# Certificate Attestation



## Jgpeace (Oct 6, 2016)

I’ve applied for a role in Abu Dhabi with my current employer and have been accepted for the role and now working out the visa. I have been told the visa is based on the qualification I have. I sent the qualification certificate I have to the HR team and have now been told that I need to get the certificate attested by my local UAE embassy which is London. I know I need to get the document attested by the FCO but then what do I do next? Do I need to send it to the embassy or is this enough for my employer? Thanks in advance for any advice.


----------



## twowheelsgood (Feb 21, 2013)

Talk to your new employers PRO.

You should get it Notarised first, then sent to the UAE Embassy in London for stamping. FCO are not involved at all.

If your family will be with you, then you'll need to do the same for your wedding certificate as well.

Entries supplied:
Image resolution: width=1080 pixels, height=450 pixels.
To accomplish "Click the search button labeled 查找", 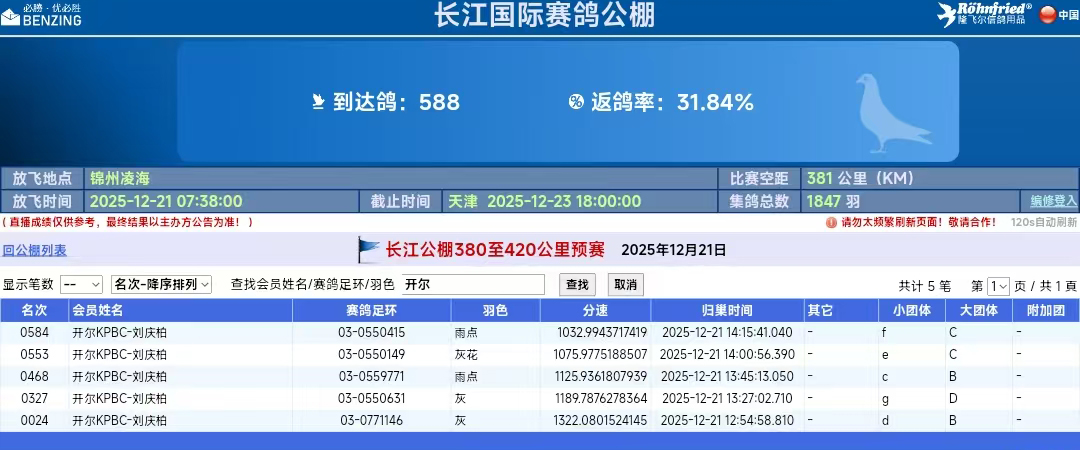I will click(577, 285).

==

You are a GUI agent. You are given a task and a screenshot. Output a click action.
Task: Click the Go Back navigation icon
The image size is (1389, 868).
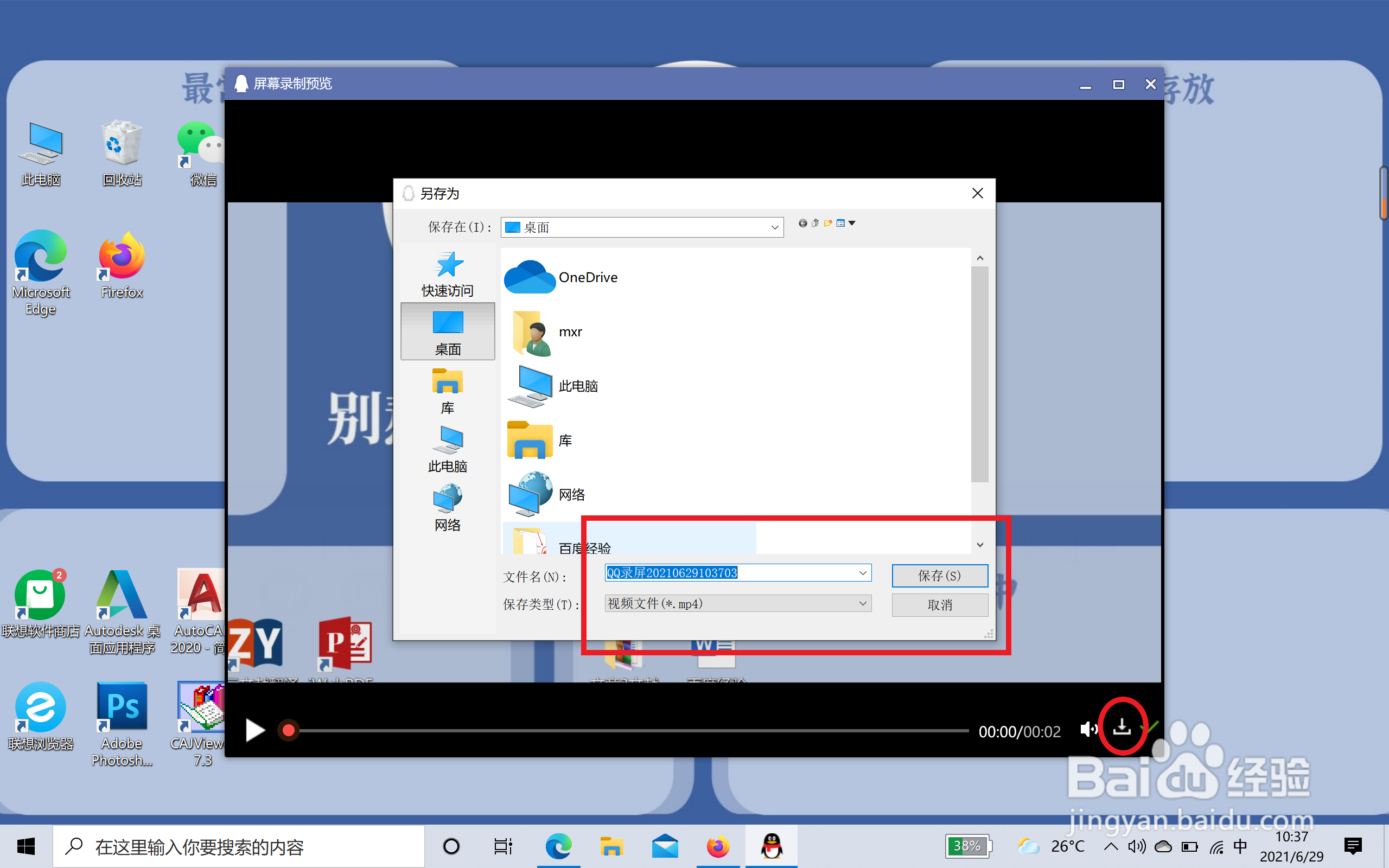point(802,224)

...

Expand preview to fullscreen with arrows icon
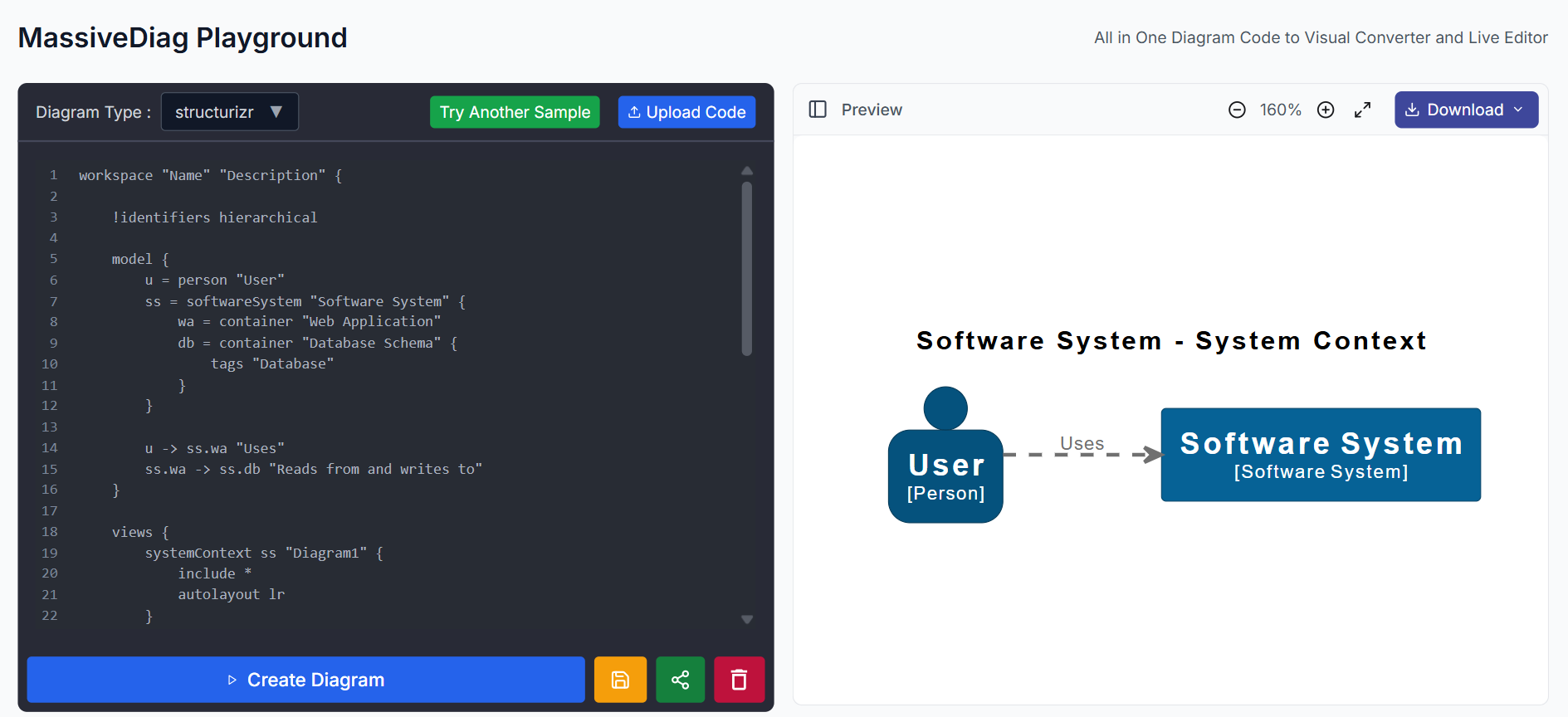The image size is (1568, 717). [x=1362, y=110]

Requests:
1. Which place names appear in the certificate attestation forum thread above? List each one.
2. Could you carry the certificate attestation forum thread forward from its last post?

Solved problems:
1. Abu Dhabi, UAE, London

2.
----------



## Dayman (Jul 24, 2018)

Hi Jgpeace, you can follow up the below steps for certificate attestation in UAE:
- send the certificate to respective country
- get it notarized first in home country
- Ministry of foreign affairs in home country
- UAE embassy in home country
- Ministry of foreign affairs in UAE for final attestation


----------



## Dayman (Jul 24, 2018)

You have to sent certificates to london. as i mentioned all points above. or you can hire attestation service provider which will help to attest your documents on your behalf.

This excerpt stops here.